Wilderness Watch is urging the Bureau of Land Management (BLM) to drop its plan for cutting and thinning trees in the Soda Mountain Wilderness in Oregon and instead protect the area’s wilderness character. The BLM’s Draft Resource Management Plan and Draft Environmental Impact Statement for the Cascade-Siskiyou National Monument violates both the letter and spirit of the Wilderness Act.
The Soda Mountain Wilderness is nearly 25,000 acres within the Cascade-Siskiyou National Monument. Many native species—such as Roosevelt elk, cougars, black bears, golden and bald eagles, goshawks, and falcons—make this Wilderness their home.
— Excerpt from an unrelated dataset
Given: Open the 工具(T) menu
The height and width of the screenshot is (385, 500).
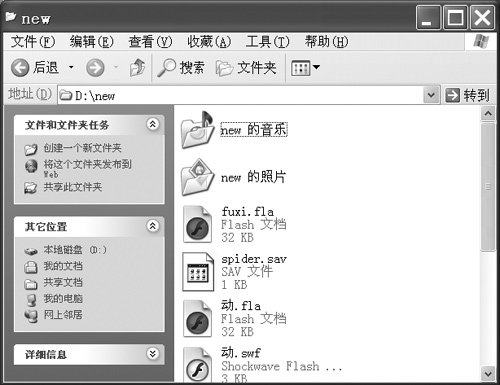Looking at the screenshot, I should pos(268,42).
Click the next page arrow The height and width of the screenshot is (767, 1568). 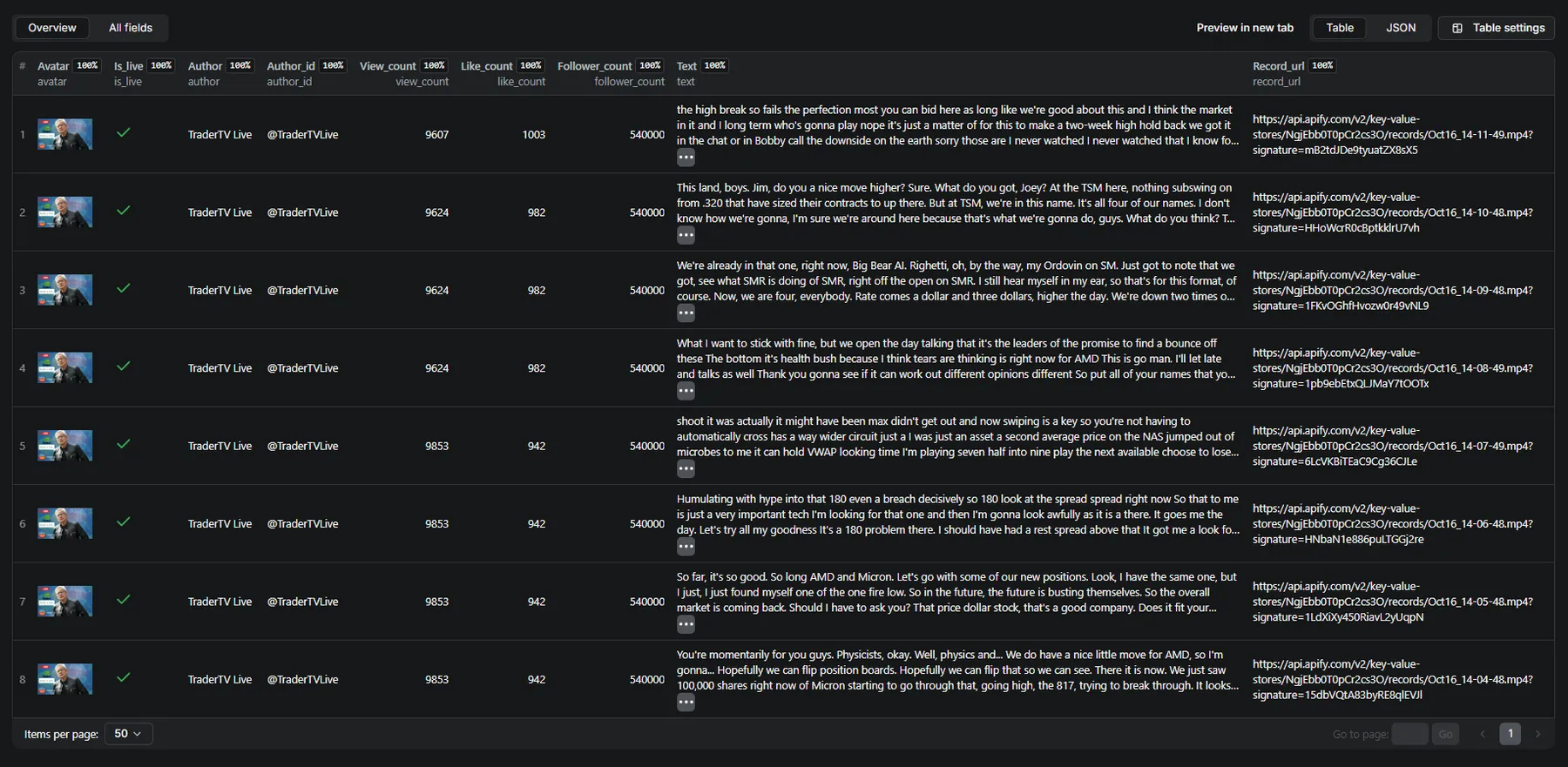point(1538,734)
The BLM proposes tree cutting and thinning as part of its fire presuppression activities. It’s unclear whether chainsaws or other motorized equipment are proposed in the Wilderness. The Wilderness Act does not allow for fire presuppression activities, and BLM’s own policy states that fuel treatments like those proposed here are “not allowed in wilderness, except in rare circumstances.”
The Wilderness Act prohibits manipulating Wilderness and the use of motorized tools and equipment for good reason—to protect untrammeled Wilderness, where natural conditions prevail. It is far better to allow natural, lightning-caused fire to play its role, rather than invade Wilderness to cut down “undesirable” trees and try to create human-desired conditions.